Below is a listing. Set down exactly the lines from the one containing "The image size is (1920, 1080)." through the one containing "Task: Open the New menu", both ends included, and leave out the rest.

======== DATASET ENTRIES ========

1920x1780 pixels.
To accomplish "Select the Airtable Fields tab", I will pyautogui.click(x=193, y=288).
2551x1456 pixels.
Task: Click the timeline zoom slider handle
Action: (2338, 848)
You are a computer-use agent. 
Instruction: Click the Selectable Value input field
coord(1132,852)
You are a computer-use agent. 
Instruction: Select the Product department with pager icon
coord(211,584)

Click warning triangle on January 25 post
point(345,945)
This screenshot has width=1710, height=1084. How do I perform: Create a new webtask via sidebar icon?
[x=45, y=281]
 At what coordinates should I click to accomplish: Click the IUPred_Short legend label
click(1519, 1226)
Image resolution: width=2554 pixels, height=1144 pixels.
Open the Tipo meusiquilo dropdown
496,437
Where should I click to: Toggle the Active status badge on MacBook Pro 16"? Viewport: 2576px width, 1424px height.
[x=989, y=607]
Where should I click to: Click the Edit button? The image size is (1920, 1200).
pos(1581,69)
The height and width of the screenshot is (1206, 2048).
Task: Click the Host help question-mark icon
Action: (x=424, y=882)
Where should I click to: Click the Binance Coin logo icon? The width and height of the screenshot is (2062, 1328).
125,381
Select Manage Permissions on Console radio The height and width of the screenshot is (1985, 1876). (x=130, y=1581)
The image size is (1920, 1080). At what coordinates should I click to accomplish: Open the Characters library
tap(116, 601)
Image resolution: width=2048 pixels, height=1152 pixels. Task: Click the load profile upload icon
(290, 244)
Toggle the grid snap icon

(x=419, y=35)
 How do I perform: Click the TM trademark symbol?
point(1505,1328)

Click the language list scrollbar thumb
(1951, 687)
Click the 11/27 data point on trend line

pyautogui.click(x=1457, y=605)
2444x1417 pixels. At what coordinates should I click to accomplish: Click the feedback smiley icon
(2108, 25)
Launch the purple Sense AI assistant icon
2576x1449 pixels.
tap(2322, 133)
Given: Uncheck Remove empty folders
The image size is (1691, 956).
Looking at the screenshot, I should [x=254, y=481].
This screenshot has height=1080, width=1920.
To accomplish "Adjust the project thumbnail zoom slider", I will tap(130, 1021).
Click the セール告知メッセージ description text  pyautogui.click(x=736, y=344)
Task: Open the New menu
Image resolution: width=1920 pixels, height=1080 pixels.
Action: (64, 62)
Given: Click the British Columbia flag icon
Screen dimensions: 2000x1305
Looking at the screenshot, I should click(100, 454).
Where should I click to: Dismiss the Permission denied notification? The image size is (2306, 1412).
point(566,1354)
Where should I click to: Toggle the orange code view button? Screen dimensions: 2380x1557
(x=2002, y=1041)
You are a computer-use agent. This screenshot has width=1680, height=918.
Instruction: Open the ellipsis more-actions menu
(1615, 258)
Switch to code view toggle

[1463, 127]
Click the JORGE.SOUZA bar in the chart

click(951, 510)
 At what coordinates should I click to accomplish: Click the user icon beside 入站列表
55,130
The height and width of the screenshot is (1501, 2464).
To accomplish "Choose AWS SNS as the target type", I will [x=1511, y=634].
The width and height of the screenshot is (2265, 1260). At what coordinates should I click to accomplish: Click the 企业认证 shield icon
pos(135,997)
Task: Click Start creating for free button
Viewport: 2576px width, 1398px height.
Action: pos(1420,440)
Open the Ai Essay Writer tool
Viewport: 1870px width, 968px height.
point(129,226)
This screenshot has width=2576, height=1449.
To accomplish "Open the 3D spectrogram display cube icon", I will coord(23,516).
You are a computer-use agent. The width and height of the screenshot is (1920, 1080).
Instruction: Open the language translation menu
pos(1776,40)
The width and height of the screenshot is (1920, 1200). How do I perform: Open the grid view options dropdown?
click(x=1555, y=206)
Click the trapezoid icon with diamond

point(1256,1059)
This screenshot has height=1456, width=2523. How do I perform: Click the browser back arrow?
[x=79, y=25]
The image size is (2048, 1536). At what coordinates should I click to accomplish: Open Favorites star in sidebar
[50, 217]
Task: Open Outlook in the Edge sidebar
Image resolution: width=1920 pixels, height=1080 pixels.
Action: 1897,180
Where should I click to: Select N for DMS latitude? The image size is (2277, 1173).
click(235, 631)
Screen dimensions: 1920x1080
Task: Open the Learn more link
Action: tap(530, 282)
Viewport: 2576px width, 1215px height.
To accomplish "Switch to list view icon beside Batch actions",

========

- **PROBLEM SOLUTION**
The image size is (1920, 1080). At what coordinates should I click to accomplish: Open the Characters library
tap(116, 601)
Image resolution: width=2048 pixels, height=1152 pixels. Task: Click the load profile upload icon
(290, 244)
Toggle the grid snap icon

(x=419, y=35)
 How do I perform: Click the TM trademark symbol?
point(1505,1328)

Click the language list scrollbar thumb
(1951, 687)
Click the 11/27 data point on trend line

pyautogui.click(x=1457, y=605)
2444x1417 pixels. At what coordinates should I click to accomplish: Click the feedback smiley icon
(2108, 25)
Launch the purple Sense AI assistant icon
2576x1449 pixels.
tap(2322, 133)
Given: Uncheck Remove empty folders
The image size is (1691, 956).
Looking at the screenshot, I should [x=254, y=481].
This screenshot has height=1080, width=1920.
To accomplish "Adjust the project thumbnail zoom slider", I will tap(130, 1021).
Click the セール告知メッセージ description text  pyautogui.click(x=736, y=344)
Task: Open the New menu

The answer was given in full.